Nach dem Sommer habe ich dann meine Bachelorarbeit geschrieben und im November abgegeben (und bestanden). Die Hürde war überwunden, blieben die 15CP. Bachelor-Fächer wollte ich keine mehr belegen – ich fühlte mich zu oft wie ne Oma auf nem Kindergeburtstag. Also ein Praktikum, ein bisschen Berufserfahrung sammeln. Und schon ging das Karussel los: Was will ich?

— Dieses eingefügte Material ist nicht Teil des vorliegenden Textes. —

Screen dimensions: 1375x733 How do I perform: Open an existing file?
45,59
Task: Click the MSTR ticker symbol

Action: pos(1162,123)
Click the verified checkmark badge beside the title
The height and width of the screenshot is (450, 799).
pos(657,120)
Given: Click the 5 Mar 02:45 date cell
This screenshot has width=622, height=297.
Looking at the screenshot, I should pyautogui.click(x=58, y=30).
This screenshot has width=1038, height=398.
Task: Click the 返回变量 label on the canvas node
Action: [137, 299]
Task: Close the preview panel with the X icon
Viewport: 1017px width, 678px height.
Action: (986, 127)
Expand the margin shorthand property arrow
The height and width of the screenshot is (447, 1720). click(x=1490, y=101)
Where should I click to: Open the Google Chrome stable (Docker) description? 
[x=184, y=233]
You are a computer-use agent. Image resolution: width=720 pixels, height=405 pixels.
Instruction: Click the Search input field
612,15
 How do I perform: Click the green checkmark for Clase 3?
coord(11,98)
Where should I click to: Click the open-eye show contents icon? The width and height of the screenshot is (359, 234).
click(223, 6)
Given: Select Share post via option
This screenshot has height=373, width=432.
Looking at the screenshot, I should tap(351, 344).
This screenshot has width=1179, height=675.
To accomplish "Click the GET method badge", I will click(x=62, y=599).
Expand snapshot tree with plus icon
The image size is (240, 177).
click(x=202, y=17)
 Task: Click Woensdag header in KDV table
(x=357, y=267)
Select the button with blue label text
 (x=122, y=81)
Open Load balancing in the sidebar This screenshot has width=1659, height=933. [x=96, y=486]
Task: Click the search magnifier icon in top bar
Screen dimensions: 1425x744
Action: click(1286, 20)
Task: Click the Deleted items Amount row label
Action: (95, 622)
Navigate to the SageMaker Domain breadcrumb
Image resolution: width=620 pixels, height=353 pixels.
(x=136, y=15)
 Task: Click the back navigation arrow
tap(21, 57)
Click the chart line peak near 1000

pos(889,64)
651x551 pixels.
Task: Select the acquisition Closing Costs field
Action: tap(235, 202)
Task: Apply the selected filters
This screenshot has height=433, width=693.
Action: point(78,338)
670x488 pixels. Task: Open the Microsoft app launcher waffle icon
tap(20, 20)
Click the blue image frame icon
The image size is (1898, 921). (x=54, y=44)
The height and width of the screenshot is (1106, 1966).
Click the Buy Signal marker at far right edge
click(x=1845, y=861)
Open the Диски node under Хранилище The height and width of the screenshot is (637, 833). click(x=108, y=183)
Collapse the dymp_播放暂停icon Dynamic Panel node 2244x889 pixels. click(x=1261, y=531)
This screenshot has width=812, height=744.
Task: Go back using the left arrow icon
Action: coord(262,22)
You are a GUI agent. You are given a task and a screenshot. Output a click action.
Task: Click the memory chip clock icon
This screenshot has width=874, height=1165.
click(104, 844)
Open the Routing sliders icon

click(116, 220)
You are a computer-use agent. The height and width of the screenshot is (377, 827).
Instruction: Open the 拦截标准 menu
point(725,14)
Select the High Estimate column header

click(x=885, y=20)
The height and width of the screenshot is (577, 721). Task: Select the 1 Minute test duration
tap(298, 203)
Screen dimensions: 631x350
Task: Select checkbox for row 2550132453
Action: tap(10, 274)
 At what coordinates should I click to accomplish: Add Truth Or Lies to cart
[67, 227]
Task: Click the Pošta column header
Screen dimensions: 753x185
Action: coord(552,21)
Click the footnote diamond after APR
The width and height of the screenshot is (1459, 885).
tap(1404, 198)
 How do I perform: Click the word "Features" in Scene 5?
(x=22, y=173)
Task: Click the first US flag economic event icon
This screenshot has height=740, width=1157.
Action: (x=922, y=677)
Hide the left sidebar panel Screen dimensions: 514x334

Am liebsten schreiben bei ner Zeitschrift. Wo? Ich liebe Utrecht zum Wohnen, aber die holländische Medienlandschaft ist immer noch nicht so ganz meins. Also, Deutschland? Amerika? Doch Holland? Und welchen Master danach? Wo? Und ist nicht das, was ich jetzt wähle, entscheidend für meine berufliche Zukunft? Fragen über Fragen.

Nach vielen schlaflosen Nächten, wochenlang Bewerbungen schreiben (und so tun als ob) und tatsächlich ganzen 3,5 verschickten Bewerbungen war das Resultat: ich hatte einen Praktikumsplatz bei der Neon in München – aber erst ab 1.8.2012. Dadurch kann ich zwar erst später mit dem Master anfangen – das ist mir aber zur Zeit ganz recht, da ich den ursprünglichen Master doch nicht mehr machen will. Ich plane im Februar 2013 einen anzufangen – wodurch die Auswahl recht beschränkt ist. Zum Glück! Zu viel Wahl ist halt unnötig anstrengend.

Die Moral der Geschicht’? Macht euch Sorgen nicht. ;)

Das hier mag eine spannende Zeit sein, und Entscheidungen treffen kann oft anstrengend sein. Aber ich wünsch’ euch allen da draußen, die ihr auch grad vor wichtigen (Studien-)Entscheidungen steht, dass ihr den Prozess genießen könnt. Ich stehe heute ganz woanders als ich vor 5 Jahren jemals geträumt hätte, aber ich bin sehr glücklich wo ich gerade bin. Und wer weiß, was noch kommt. Enjoy the ride – denn eine Karussellfahrt ist ja eigentlich was schönes.